Meus olhos marejaram, não de tristeza, mas de uma alegria quase vertiginosa, ao reconhecer naquele borrão de pixels o exato sentimento que hoje me faz sentir em casa dentro do meu próprio peito. Em uma caixa esquecida, encontrei uma gravação dos meus pais, ainda jovens e imersos naquele amor iniciático e luminoso, capturados para sempre na mesma idade que agora habita os meus ombros.

E o mais incrível é que fui presenteada com a mesma dádiva: estou aqui, agora, vivendo um amor que transborda e a mesma certeza serena.

Uma onda de ternura me invadiu ao lembrar da alegria que foi crescer sob o teto deles, testemunhando essa unidade que formavam, um time coeso contra as intempéries do mundo.

Não quero pintar um quadro de perfeição, pois sei que as dificuldades existiam e as nuvens escuras passavam, mas a memória que ficou, a que de fato importa, é a da gargalhada fácil que ecoava pelos corredores e do riso que servia de tempero para qualquer refeição.

É este o privilégio, que desejo com todas as minhas forças legar aos filhos que um dia talvez eu tenha: que eles me vejam compartilhar a vida com alguém, não como um conto de fadas, mas como uma escolha real e diária, na alegria que ensina e na tristeza que fortalece, na saúde que nos permite dançar e na doença que nos ensina a cuidar, até que o fim do tempo nos encontre.

Sim, revi o vídeo com um sorriso que se recusava a deixar meus lábios, sentindo uma gratidão imensa por aqueles dois jovens que, juntos, disseram sim à família que estavam apenas começando a desenhar.

Eu fui a testemunha ocular dessa decisão de ficar, que se manifestava nos abraços inesperados no meio da cozinha e nas cócegas que a deixava sem ar.
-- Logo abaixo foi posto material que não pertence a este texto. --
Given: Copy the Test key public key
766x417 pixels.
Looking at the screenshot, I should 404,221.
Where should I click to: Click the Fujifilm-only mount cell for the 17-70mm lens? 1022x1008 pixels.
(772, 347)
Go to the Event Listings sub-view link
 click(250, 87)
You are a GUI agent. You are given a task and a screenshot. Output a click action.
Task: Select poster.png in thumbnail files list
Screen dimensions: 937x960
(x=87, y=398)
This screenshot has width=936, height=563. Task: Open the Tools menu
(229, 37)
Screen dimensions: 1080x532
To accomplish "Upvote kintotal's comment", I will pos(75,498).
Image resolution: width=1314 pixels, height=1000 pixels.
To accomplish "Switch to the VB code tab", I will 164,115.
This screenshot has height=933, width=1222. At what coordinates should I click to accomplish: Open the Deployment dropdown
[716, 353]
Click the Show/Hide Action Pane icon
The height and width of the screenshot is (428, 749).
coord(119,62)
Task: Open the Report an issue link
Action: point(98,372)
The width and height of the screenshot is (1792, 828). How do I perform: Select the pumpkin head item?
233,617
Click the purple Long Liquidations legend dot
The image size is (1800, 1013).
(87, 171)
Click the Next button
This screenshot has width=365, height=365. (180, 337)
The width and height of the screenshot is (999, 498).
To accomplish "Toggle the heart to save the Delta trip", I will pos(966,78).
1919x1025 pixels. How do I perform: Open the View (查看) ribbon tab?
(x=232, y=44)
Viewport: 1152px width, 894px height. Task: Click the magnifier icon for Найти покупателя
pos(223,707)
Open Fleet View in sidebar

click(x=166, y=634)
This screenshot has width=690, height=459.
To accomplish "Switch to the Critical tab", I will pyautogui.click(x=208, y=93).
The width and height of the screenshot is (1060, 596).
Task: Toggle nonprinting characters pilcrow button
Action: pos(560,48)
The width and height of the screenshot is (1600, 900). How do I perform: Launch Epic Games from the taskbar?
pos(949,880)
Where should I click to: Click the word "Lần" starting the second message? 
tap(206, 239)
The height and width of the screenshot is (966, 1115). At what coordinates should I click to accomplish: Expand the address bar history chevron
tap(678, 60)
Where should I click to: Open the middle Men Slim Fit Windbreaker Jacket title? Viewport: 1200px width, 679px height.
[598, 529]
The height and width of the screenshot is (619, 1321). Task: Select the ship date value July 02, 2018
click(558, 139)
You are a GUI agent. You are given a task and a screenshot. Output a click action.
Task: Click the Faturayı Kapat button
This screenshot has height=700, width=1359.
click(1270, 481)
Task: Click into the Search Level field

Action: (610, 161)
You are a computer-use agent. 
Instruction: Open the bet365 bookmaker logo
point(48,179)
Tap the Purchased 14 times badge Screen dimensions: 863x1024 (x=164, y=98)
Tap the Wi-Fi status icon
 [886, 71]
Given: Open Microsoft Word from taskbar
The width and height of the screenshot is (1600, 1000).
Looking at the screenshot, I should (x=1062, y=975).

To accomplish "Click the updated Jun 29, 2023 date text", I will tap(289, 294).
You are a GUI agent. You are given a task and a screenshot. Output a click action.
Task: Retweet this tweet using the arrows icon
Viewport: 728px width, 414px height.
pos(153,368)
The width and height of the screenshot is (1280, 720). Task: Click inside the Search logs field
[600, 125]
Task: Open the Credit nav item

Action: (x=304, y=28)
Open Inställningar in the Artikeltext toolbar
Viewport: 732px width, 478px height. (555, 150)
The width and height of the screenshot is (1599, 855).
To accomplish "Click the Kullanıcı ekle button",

Lembrei das nossas guerras de travesseiro que terminavam em plumas flutuando no ar como um tipo de neve de verão, e dos acampamentos improvisados na sala, onde as sombras projetadas pela lanterna nas paredes de lençol eram mais fascinantes que qualquer filme. Vieram as manhãs de domingo, todos nós amontoados na mesma cama, o cheiro de pão de queijo invadindo o quarto enquanto os carros de corrida zuniam na televisão, numa tradição que era só nossa.

Revivi as tardes na praia, com as mãos em concha tentando guardar peixinhos prateados que o mar sempre pedia de volta, e as noites de inverno, observando a chuva de granizo chicotear o mundo lá fora, completamente segura e aquecida, aninhada no círculo perfeito que os braços dos dois formavam ao meu redor.

Naquele instante, com a luz do monitor iluminando meu rosto, a verdade se revelou com uma clareza mansa e definitiva.

Até que a morte nos separe é em um piscar de olhos.